WHAT IS NEEDED: Reproduce the rows verbatim, starting at the row that contains "Research Assistant Professor" and ending at the row that contains "Reject additional cookies (412, 140)", with both of those rows included.

Entries locating text and items:

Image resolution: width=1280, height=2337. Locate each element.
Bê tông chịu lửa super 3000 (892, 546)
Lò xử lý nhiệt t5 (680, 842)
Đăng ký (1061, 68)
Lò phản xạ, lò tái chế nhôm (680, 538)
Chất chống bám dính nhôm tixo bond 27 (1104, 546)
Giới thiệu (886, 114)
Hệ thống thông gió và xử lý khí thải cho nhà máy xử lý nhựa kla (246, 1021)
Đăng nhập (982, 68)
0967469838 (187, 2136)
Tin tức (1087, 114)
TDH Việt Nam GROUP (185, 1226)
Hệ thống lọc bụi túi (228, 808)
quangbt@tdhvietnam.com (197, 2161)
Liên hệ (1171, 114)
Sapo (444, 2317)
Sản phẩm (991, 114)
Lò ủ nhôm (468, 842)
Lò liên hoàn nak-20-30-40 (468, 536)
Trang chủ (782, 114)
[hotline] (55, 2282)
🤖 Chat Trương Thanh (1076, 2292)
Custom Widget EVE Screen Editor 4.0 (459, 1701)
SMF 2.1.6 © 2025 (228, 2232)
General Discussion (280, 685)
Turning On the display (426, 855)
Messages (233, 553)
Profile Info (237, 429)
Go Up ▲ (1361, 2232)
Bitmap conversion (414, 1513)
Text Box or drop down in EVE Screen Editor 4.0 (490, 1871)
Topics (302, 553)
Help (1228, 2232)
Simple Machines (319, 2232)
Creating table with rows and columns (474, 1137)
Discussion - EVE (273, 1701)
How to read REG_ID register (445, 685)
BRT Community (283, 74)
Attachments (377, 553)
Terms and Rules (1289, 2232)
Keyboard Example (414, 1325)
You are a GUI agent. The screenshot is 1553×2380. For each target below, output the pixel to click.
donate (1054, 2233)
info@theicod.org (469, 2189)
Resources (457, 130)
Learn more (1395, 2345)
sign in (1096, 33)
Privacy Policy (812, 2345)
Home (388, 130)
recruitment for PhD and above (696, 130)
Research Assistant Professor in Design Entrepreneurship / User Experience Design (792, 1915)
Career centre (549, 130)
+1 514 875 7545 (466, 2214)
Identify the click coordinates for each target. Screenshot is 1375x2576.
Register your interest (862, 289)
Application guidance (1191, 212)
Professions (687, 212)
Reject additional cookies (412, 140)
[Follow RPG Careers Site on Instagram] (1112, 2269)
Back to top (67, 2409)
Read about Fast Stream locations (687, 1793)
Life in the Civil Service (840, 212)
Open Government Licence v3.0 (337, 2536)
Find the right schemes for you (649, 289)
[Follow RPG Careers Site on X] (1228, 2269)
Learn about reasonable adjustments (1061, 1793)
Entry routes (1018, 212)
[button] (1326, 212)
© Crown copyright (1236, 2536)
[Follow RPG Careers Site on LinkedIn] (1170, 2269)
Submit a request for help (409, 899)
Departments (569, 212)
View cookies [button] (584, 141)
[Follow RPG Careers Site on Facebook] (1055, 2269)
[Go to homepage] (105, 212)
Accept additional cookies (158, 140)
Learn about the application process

TASK SOLUTION:
Research Assistant Professor in Design Entrepreneurship / User Experience Design (792, 1915)
Career centre (549, 130)
+1 514 875 7545 (466, 2214)
Identify the click coordinates for each target. Screenshot is 1375x2576.
Register your interest (862, 289)
Application guidance (1191, 212)
Professions (687, 212)
Reject additional cookies (412, 140)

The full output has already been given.